87. Evangelicalism is unbiblically obsessed (in typically American fashion) with celebrities (TV Evangelists).

88. Evangelicalism is infatuated with the false idea that great numbers in a congregation (or rapid growth) are a sign of God's presence in a special way, and His unique blessing. They forget that Mormonism is also growing by leaps and bounds. God calls us to faithfulness rather than to "success," obedience, not flattering statistics.

89. Evangelicalism often emphasizes numerical growth rather than individual spiritual growth.

90. Evangelicalism is presently obsessed with self-fulfillment, self-help, and oftentimes, outright selfishness, rather than the traditional Christian stress on suffering, sacrifice, and service.

91. Evangelicalism has a truncated and insufficient view of the place of suffering in the Christian life. Instead, "health-and-wealth" and "name-it-and-claim-it" movements within Pentecostal Protestantism are flourishing, which have a view of possessions not in harmony with the Bible and Christian Tradition.

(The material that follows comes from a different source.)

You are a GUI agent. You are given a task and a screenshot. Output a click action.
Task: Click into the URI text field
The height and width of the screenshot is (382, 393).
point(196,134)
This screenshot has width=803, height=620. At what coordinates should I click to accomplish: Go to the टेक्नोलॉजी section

92. Evangelicalism has, by and large, adopted a worldview which is, in many ways, more capitalist than Christian. Wealth and personal gain is sought more than godliness, and is seen as a proof of God's favor, as in Puritan, and secularized American thought, over against the Bible and Christian teaching.

93. Evangelicalism is increasingly tolerating far-left political outlooks not in accord with Christian views, esp. at its seminaries and colleges.

94. Evangelicalism is increasingly tolerating theological heterodoxy and liberalism, to such an extent that many evangelical leaders are alarmed, and predict a further decay of orthodox standards.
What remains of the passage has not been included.